A Justiça Federal do Amazonas reconheceu o direito de um professor do Instituto Federal do Amazonas (IFAM) à adequação de sua remuneração ao Piso Salarial Profissional Nacional do Magistério, entendendo que a garantia legal também alcança os docentes da carreira do Ensino Básico, Técnico e Tecnológico (EBTT).
Na ação, o servidor sustentou que o vencimento básico inicial da carreira permaneceu abaixo dos valores atualizados do piso nacional, comprometendo toda a estrutura remuneratória prevista para os professores federais.
Segundo a tese acolhida pela sentença, a legislação que organiza a carreira estabelece uma progressão baseada em percentuais calculados a partir do vencimento inicial, de modo que eventual defasagem na base repercute em toda a malha salarial.
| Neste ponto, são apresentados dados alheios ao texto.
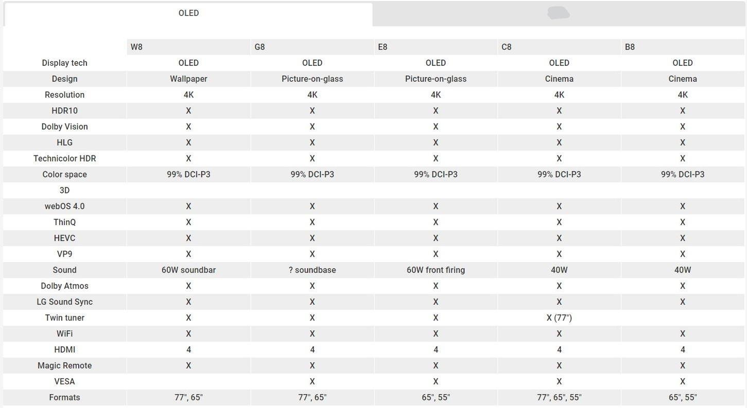Click the Dolby Vision row label
Viewport: 747px width, 408px height.
tap(64, 127)
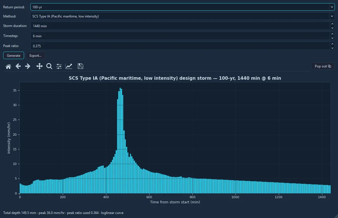This screenshot has height=218, width=338.
Task: Save the figure with floppy disk icon
Action: point(80,66)
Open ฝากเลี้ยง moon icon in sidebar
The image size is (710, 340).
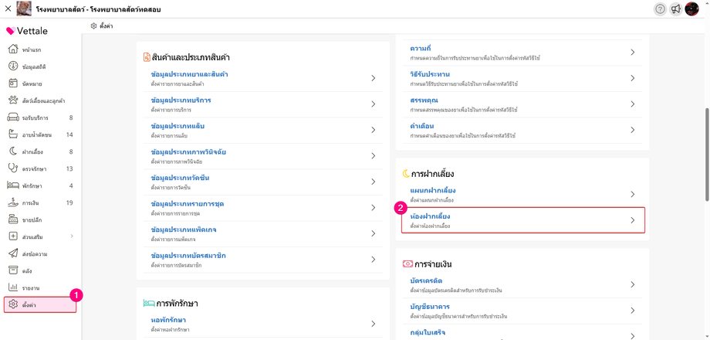click(x=13, y=151)
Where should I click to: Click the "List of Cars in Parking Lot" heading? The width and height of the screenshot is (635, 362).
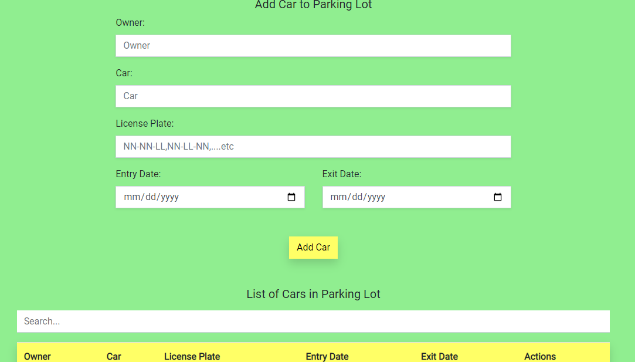click(x=313, y=294)
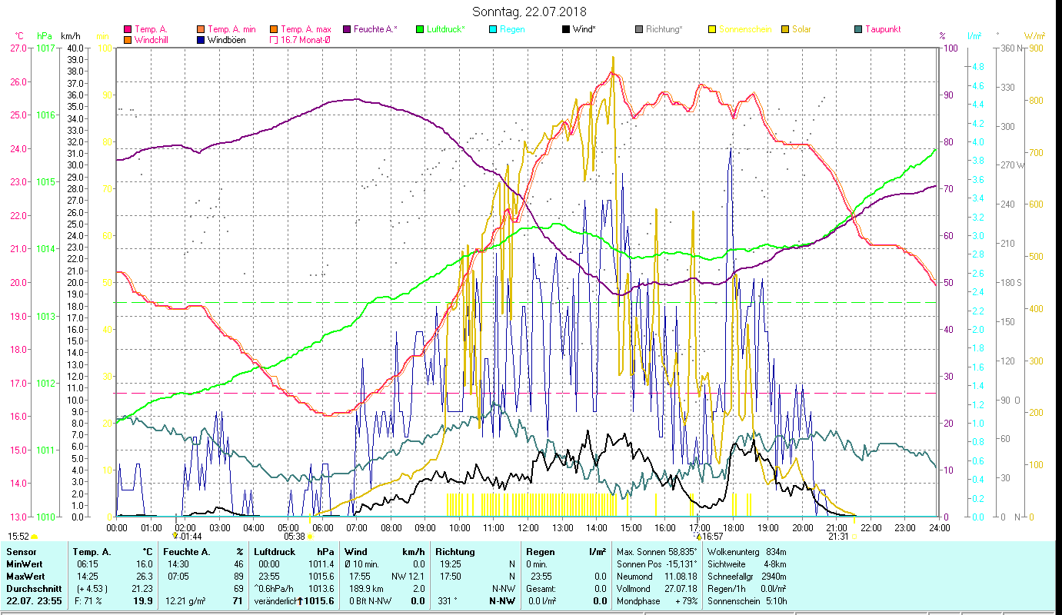Click the moonset marker at 01:44

tap(175, 536)
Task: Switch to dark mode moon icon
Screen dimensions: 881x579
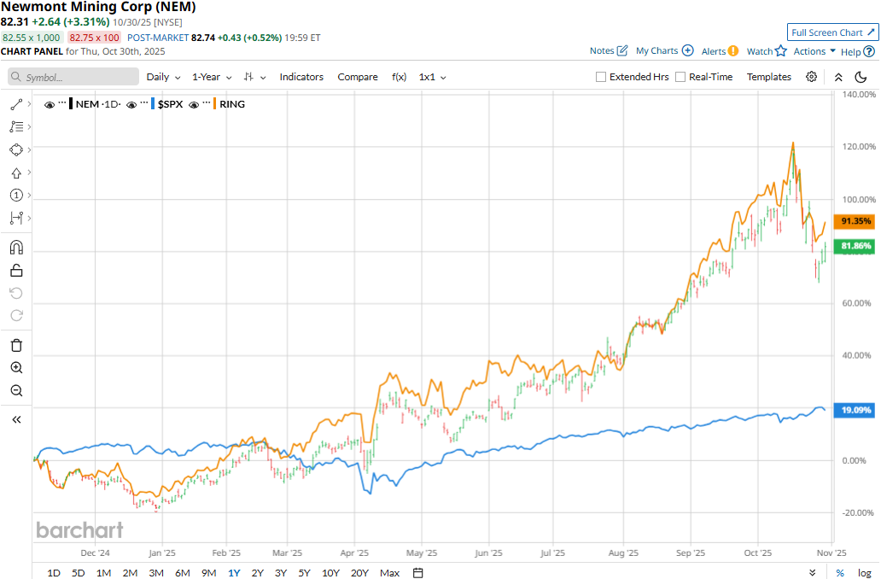Action: click(861, 77)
Ao analisar o caso, a magistrada concluiu que os docentes dos Institutos Federais exercem atividades inseridas na educação básica e, por isso, estão abrangidos pela proteção conferida pela Lei do Piso Nacional do Magistério. A decisão também afastou o argumento de que a existência de plano de carreira próprio impediria a incidência da legislação nacional.
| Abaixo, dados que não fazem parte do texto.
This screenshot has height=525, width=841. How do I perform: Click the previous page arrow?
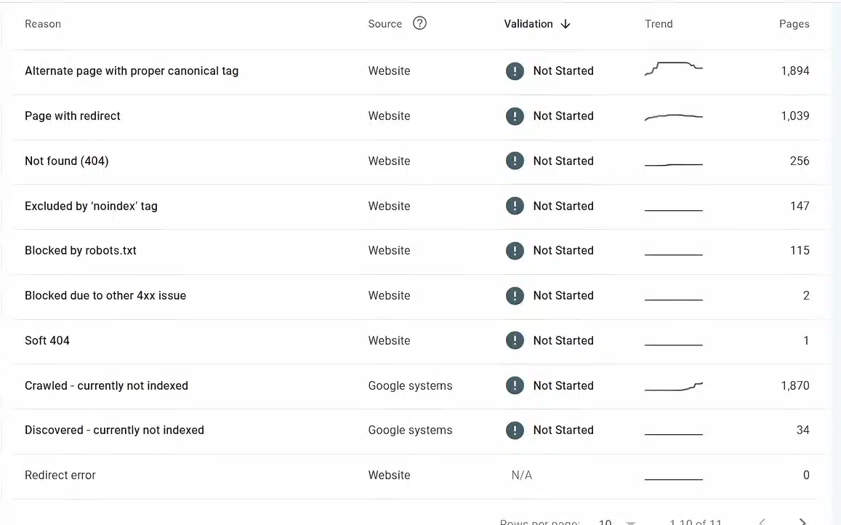pyautogui.click(x=760, y=521)
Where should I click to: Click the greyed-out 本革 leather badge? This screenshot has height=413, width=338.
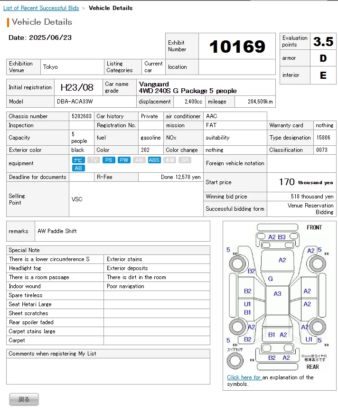[169, 160]
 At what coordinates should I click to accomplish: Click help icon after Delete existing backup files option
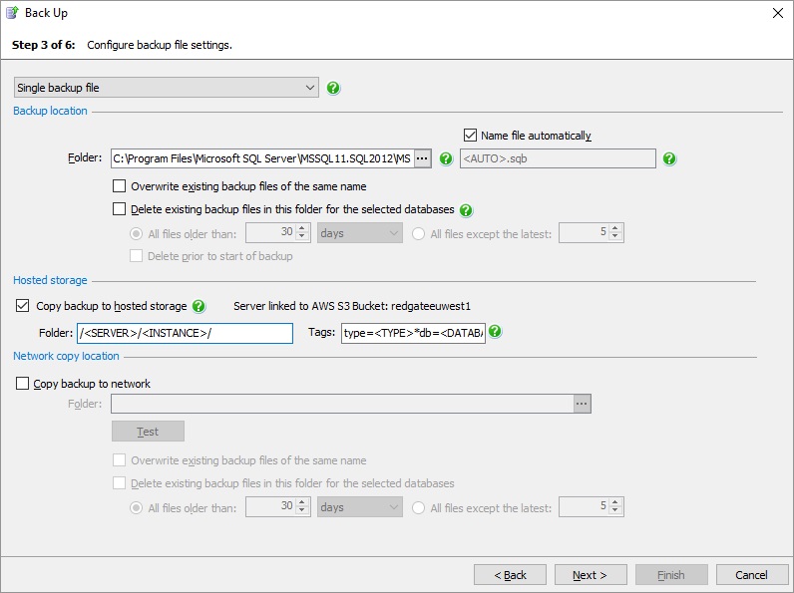point(465,210)
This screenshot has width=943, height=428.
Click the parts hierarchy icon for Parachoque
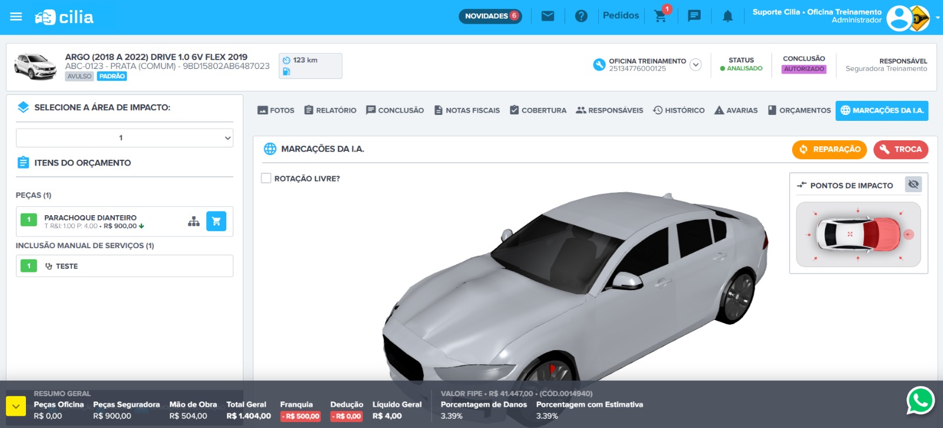194,222
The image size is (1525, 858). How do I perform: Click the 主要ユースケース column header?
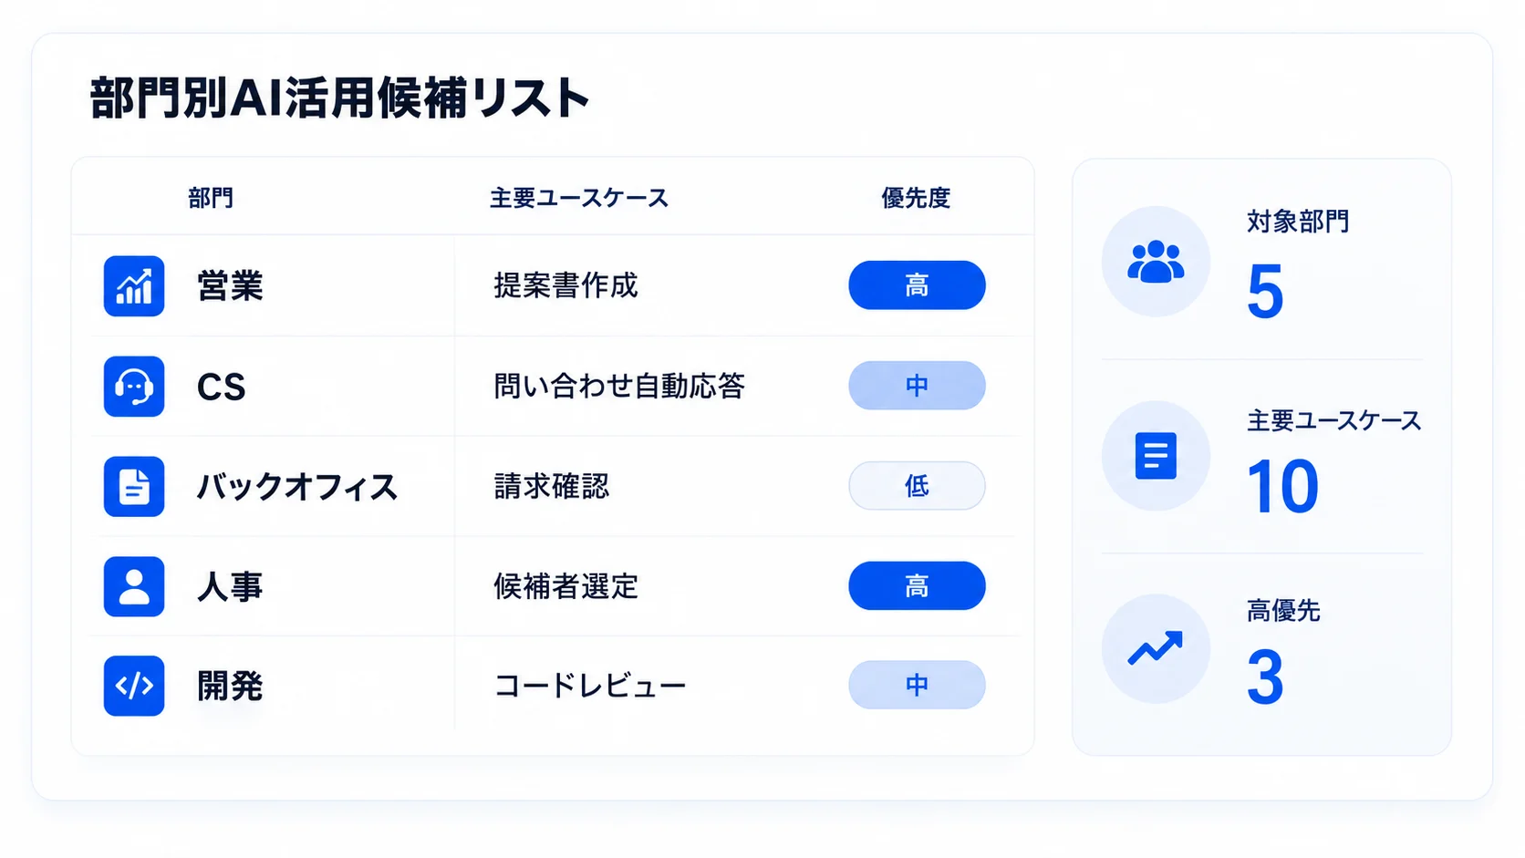(579, 198)
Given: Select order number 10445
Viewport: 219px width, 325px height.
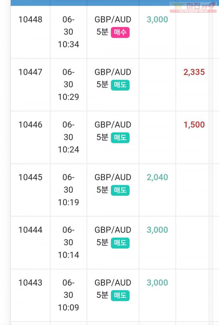Looking at the screenshot, I should (x=30, y=177).
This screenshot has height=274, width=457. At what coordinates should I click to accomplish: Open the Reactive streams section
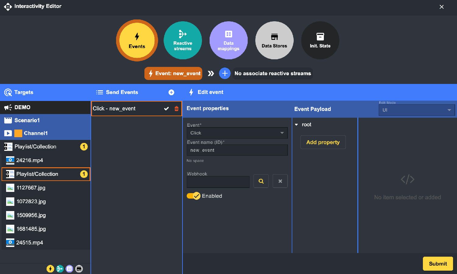click(x=182, y=40)
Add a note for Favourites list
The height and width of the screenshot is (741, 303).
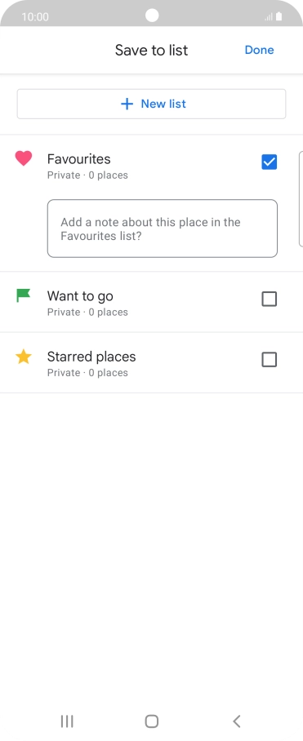pyautogui.click(x=163, y=229)
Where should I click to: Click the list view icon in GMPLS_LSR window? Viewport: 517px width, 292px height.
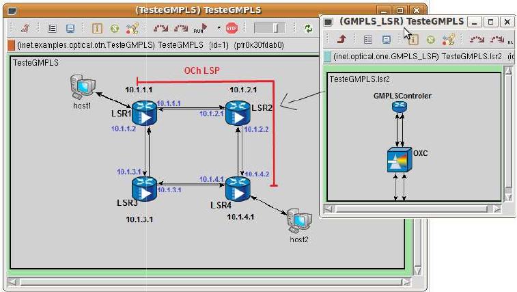(x=368, y=40)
Outro ponto destacado foi o entendimento já consolidado pelo Supremo Tribunal Federal de que o piso deve ser observado no vencimento básico, e não apenas na remuneração global composta por gratificações e vantagens. Para a sentença, admitir o contrário poderia esvaziar a política de valorização profissional e provocar distorções na carreira docente.
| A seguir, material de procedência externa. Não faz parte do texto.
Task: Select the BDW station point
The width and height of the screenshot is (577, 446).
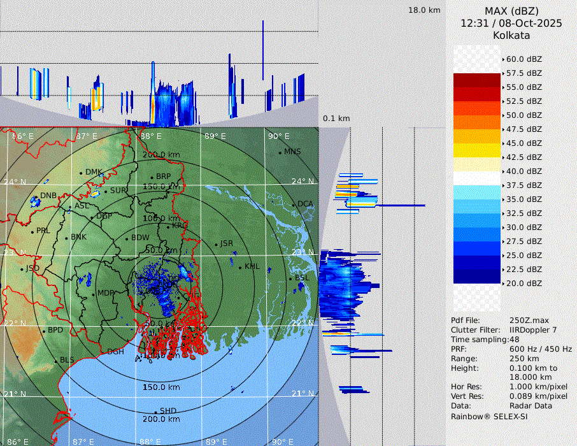Action: click(x=127, y=238)
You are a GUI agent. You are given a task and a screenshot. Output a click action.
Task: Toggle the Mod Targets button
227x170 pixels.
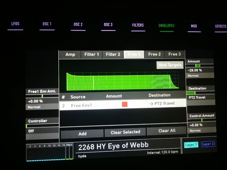(170, 65)
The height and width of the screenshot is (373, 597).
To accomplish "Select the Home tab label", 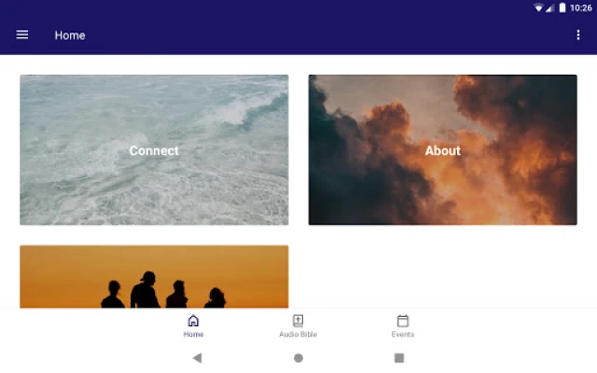I will [193, 334].
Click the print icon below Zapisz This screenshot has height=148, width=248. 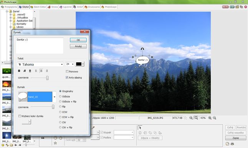232,144
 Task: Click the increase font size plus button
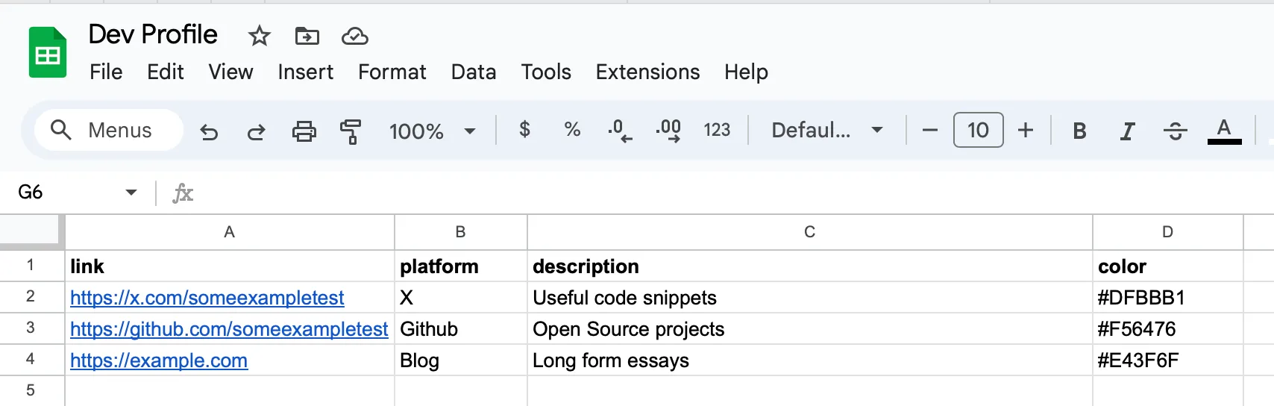coord(1026,131)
Com esse fundamento, a Justiça determinou que o IFAM adeque o vencimento básico inicial ao piso nacional, recalcule toda a estrutura remuneratória do professor e pague as diferenças retroativas desde janeiro de 2022, acrescidas de atualização monetária. A decisão também condenou a instituição ao pagamento de honorários advocatícios.
A decisão foi publicada em 10.06.2026 e está sujeita a recursos.